- [Supplied information]
################

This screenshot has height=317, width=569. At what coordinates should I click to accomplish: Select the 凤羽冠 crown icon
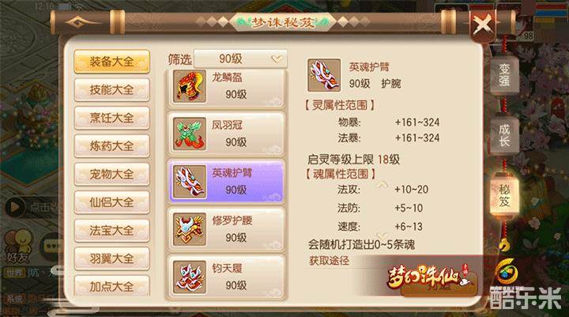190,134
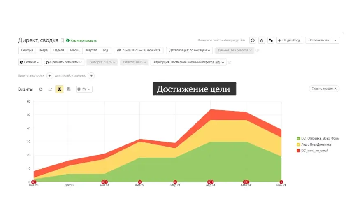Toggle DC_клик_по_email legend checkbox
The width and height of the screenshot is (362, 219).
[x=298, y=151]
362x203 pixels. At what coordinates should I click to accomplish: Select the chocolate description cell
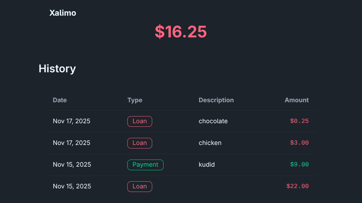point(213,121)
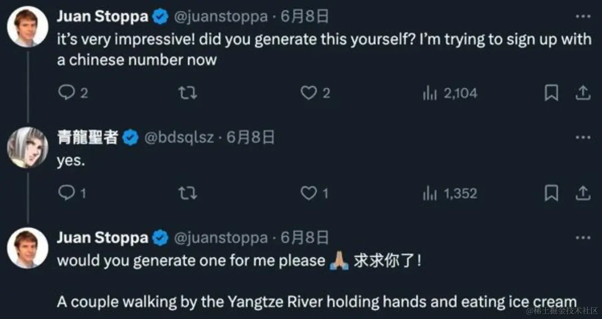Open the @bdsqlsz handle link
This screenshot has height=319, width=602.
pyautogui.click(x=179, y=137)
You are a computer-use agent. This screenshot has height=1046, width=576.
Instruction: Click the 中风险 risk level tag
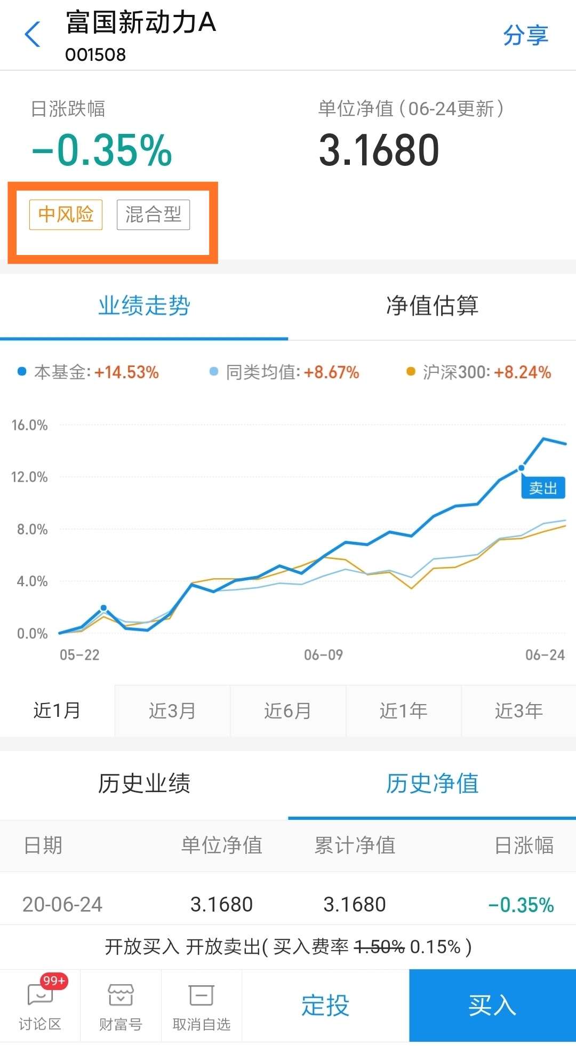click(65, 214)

################

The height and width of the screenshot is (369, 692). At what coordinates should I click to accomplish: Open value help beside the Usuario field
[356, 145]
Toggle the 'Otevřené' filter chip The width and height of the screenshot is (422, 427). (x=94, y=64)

################

- [Written instruction] Reproduce the records from the line with "You are a computer-use" up to and including the line with "click(65, 214)", leaving out the pictures.

- [Correct answer]
You are a computer-use agent. This screenshot has height=1046, width=576.
Instruction: Click the 中风险 risk level tag
click(65, 214)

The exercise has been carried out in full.